Sen. Tom Carper (D-Delaware) is a long time supporter of the U.S. Postal Service and voting by mail. He says the decades old Postal Service will see a new life with mail-in-voting, but needs to continue adjusting to handle that role.
“And I think we’re going to find out that it’s not going to be business as usual. We’re not going to go back to the way we were. We’re going to find ways to tweak and make this better," said Carper.
Sen. Chris Coons (D-Delaware) says a big reason the general election went fairly smoothly is because many states used their primaries to iron out their problems with voting by mail.
Delaware was one of those states. Utilizing mail in voting during September’s primary helped it learn how best to process and count all the ballots in a timely fashion.
But while the options for how to vote expanded in many places, Congresswoman Lisa Blunt Rochester remains concerned about people being disenfranchised.

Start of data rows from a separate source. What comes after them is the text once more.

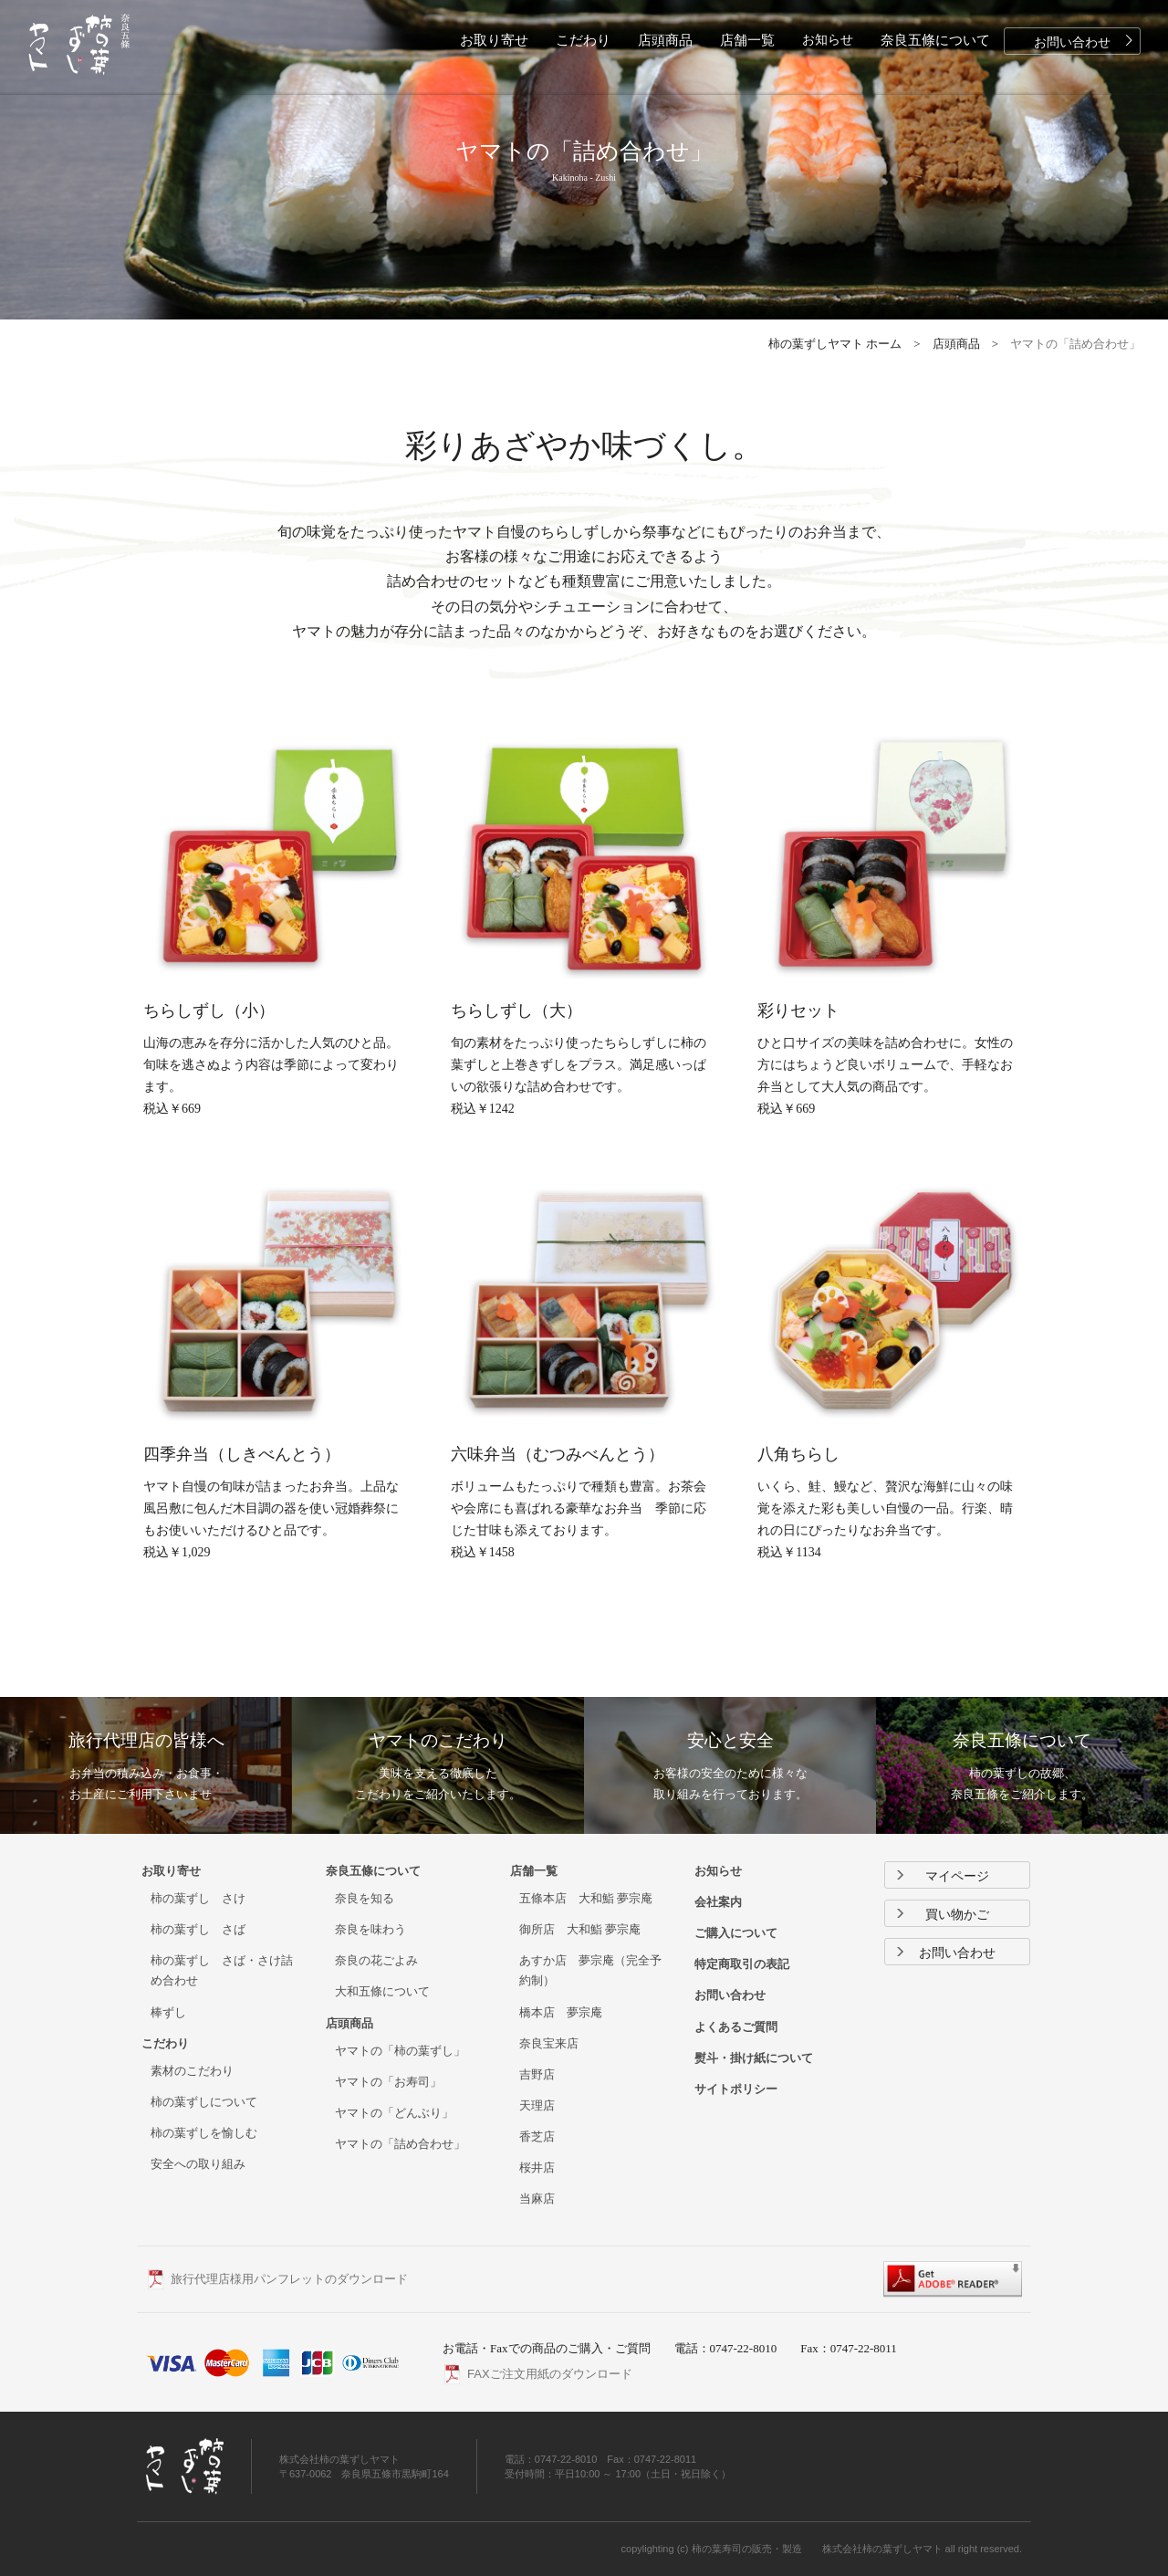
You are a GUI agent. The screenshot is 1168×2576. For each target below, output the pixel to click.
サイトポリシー (735, 2089)
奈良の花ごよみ (376, 1960)
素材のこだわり (192, 2071)
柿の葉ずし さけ (198, 1898)
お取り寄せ (494, 40)
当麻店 (537, 2198)
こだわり (583, 40)
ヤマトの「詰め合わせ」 (400, 2144)
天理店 (537, 2105)
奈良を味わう (370, 1929)
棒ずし (168, 2012)
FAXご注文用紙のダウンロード (549, 2374)
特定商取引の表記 (741, 1964)
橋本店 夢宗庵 (560, 2012)
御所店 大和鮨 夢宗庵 (580, 1929)
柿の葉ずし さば (198, 1929)
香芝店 (537, 2136)
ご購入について (735, 1933)
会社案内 (718, 1902)
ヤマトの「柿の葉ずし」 (400, 2051)
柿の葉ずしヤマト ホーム (835, 344)
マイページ (941, 1876)
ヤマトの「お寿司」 (388, 2082)
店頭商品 (665, 40)
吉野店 (537, 2074)
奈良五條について (935, 40)
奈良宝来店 (549, 2043)
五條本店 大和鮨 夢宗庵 (585, 1898)
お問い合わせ (1086, 41)
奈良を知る (364, 1898)
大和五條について (382, 1991)
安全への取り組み (198, 2164)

“With our elections, we have seen voter suppression, intimidation, voter depression," said Blunt Rochester. "And so it will require us as a nation to say, as we lost John Lewis this year, how important our vote is. And that we will protect it and that no-one, no-one, is above the law or will take our rights away from us.”
Carper adds that some additional adjustments to the process are needed, such as allowing states like Pennsylvania to process ballots as they arrive, rather than waiting until after polls close.
The GOP controlled legislature in Pennsylvania refused to pass a measure earlier this year allowing elections officials to process ballots as they arrived - causing its count to take additional time.